**PROBLEM SET**
a) Copy the pointing data listing line for line, leaving out the pictures.
b) Continue the forum thread about running a UPS for a tank, starting right after its last line.

**EXTRACT PROVIDED**
======

# How many of you run a UPS?



## Lilphil26 (Sep 15, 2015)

Hey guys, im contemplating a ups for my tank just to run my return pump or maybe my rw4. Does anyone know if the controller on these dc powerheads need pure sinewave or will modified sine wave suffice? I have a generator wired into my house but it isn't automatically turned on when the power goes out. I was thinking an apc 1000 or similar sized unit.


----------



## aspiro (Jan 28, 2015)

I don't use one myself (yet), but here is a link that might help

https://joejaworski.wordpress.com/2015/03/05/simple-reef-battery-backup/


----------



## Lilphil26 (Sep 15, 2015)

I figured pure sinewave was a good idea. Probably will get a decent one as i have an i7 computer i just built so the ups can be an easy sell to the wife haha.

Thanks


----------



## cica (Feb 10, 2013)

======

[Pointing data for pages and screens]

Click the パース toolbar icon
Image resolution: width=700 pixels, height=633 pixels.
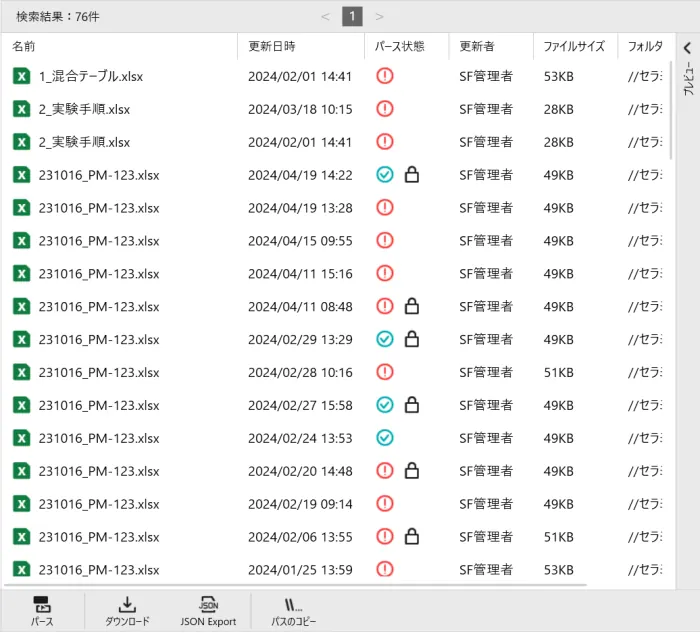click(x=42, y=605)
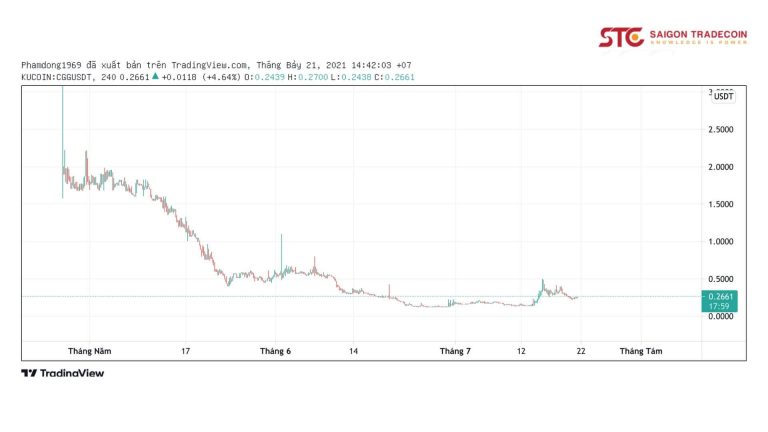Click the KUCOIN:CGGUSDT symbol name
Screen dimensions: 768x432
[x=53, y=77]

======

**SET OF ANSWERS**
a)
Click the パース toolbar icon
Image resolution: width=700 pixels, height=633 pixels.
click(x=42, y=605)
Click the KUCOIN:CGGUSDT symbol name
Screen dimensions: 768x432
[x=53, y=77]

b)
Lilphil26 said:


> Hey guys, im contemplating a ups for my tank just to run my return pump or maybe my rw4. Does anyone know if the controller on these dc powerheads need pure sinewave or will modified sine wave suffice? I have a generator wired into my house but it isn't automatically turned on when the power goes out. I was thinking an apc 1000 or similar sized unit.


I have an APC 1500 Pro connected to my tank. The "Pro" version has only modified (approximate) sinewave output. I have the return pump (Jebao DC12000), one Jebao WP 25, the skimmer (ac pump) and the DIY Led lights with switching power supply connected to it. Can not notice any difference between running them from the wall or from th UPS.
Also have an APC 1500 smart and an APC 1000 smart UPS. These are pure sinewave output. They are not hooked up for anything now, I'm thinking of selling one of them, not sure yet. Can't sell the "Pro", that was a gift from my son.


----------



## Lilphil26 (Sep 15, 2015)

I was looking at the cyberpower 1000pfc which is pure sinewave and ncix has them on for 169 right now. They are 600w units and should run a while if only powering my rw4 or return pump


----------



## joffems (May 2, 2014)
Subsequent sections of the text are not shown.